According to chief of state Seyni Kountche, Abdoulaye became political leader of a short-lived armed rebel group, the Popular Front for the Liberation of Niger (Front populaire de libération du Niger, FPLN). The FPLN, made up mostly of Nigerien Tuareg fighters and based in Libya, carried out an armed assault on an armory in the northern town of Tchintabaradene in March 1985, but was repulsed by government forces. Following the attack, Abdoulaye's father was re-imprisoned to be released only upon the death of Niger's military leader in 1987. Following the death of Seyni Kountche, Abdoulaye returned from Côte d'Ivoire, joining his father and their former political rival Sawaba leader Djibo Bakary in meeting with new President Ali Saibou, announcing an amnesty and a series of reforms.

==Political leader==
Abdoulaye returned to politics when military rule finally ended in 1991 as Niamey chapter leader of his father's former party, the PPN-RDA. He quickly rose to become the party's vice president, and succeeded Professor Dan Dicko Koulodo as elected president of the PPN-RDA following the former's death. Under his leadership, the PPN-RDA worked in coalitions with larger groupings. In 1995 Abdoulaye was elected to the National Assembly of Niger, working in coalition with then Prime Minister of Niger Mahamadou Issoufou. Diori was chosen as Vice President of the Assembly at that time. In 2004 he returned as minister to the National Assembly, and was elected President of the Defense Commission of the National Assembly for the 2004-2008 session. Like his father, Abdoulaye Hamani Diori stood for elections representing constituencies in Dogondoutchi Department, Dosso Region, centered around his mother's native town of Togone and his father's native town of Soudouré, Dosso Region (which is now part of the Niamey Capital District).
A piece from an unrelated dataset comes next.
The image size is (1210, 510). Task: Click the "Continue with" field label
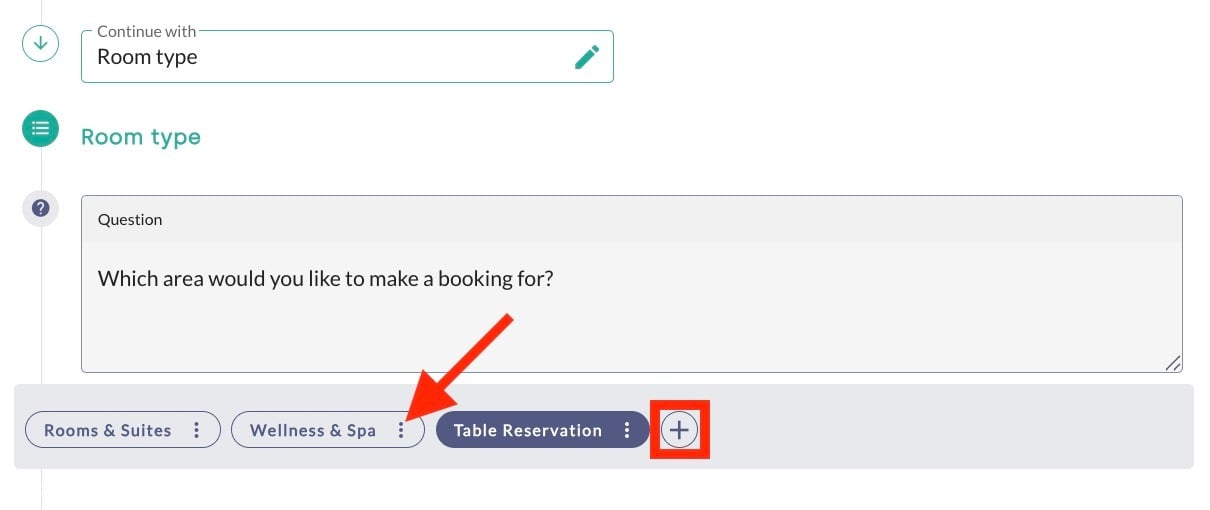(147, 32)
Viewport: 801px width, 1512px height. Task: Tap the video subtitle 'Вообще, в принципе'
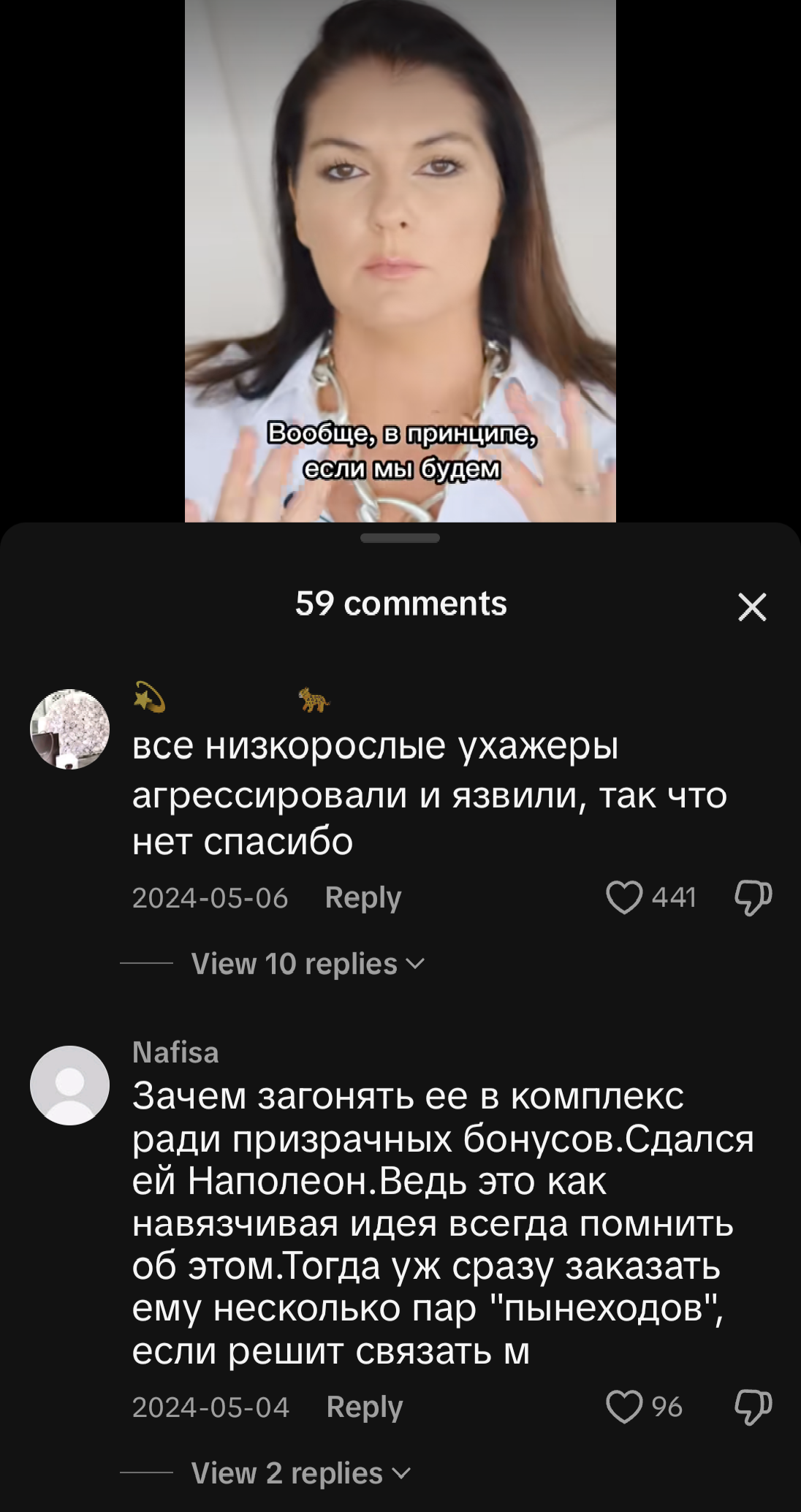(x=402, y=433)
He was also involved in a number of private enterprises, including the charter airline Air Niamey. Abdoulaye opposed the failed attempt by former President Mamadou Tandja to extend his term under a new constitution in 2009, and supported the 18 February 2010 coup to depose Tandja, saying "The government created the environment for the coup to take place". He supported Mahamadou Issoufou in his successful bid to become the first President of the Nigerien 7th Republic in 2011. He was appointed government Minister as Special Councilor to the President on 7 April 2011, and attended the 6 April inauguration of the President. Abdoulaye Hamani Diori died in Niamey at age 65 on 25 April 2011 following an illness. He was survived by his wife and four children Abdoulaye Hamani Diori was interred on 26 April 2011 next to his father in Soudouré following a funeral cortege overseen by the President, Prime Minister, President of the National Assembly, and other Nigerien political leaders.